[Prompt]:
Nothing but the lines from the one containing "This screenshot has" to the end of the records that follow should be transcribed, each exactly, with the pictures left out.

[Data]:

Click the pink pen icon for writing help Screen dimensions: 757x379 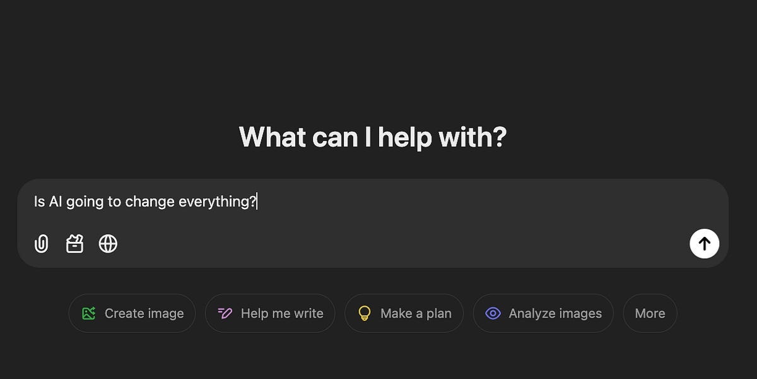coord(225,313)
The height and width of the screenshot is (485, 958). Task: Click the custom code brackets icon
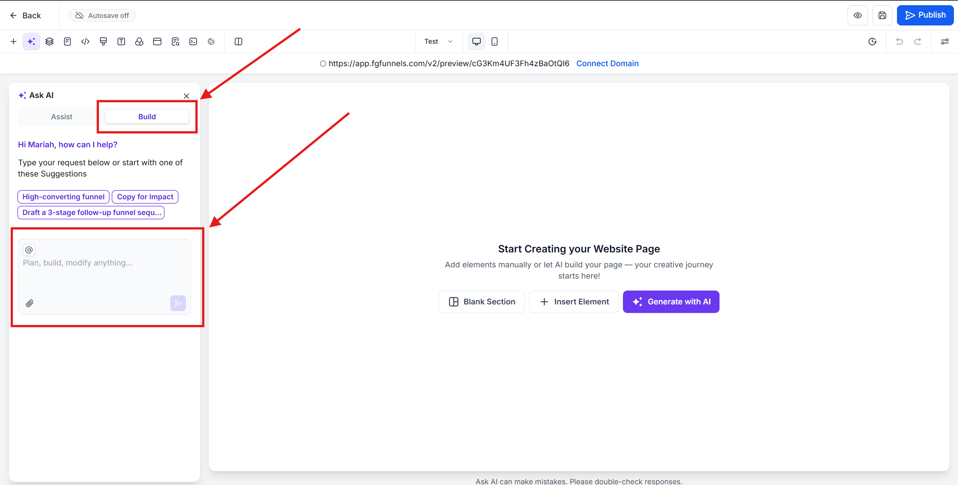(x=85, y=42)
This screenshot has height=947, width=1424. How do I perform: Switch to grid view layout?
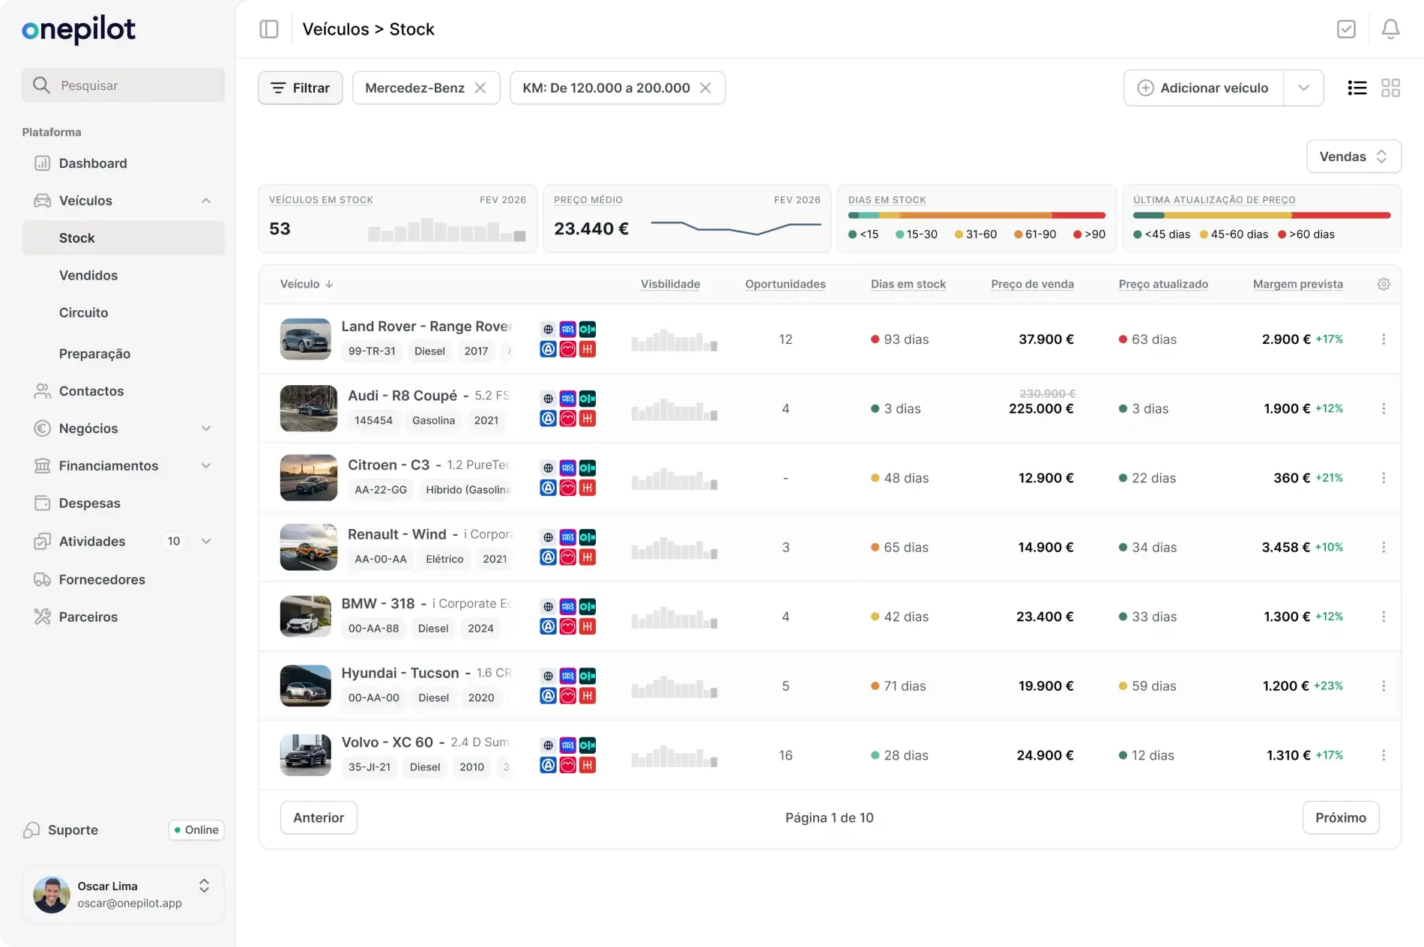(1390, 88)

[Answer area]:
This screenshot has height=947, width=1424. How do I perform: Switch to grid view layout?
(1390, 88)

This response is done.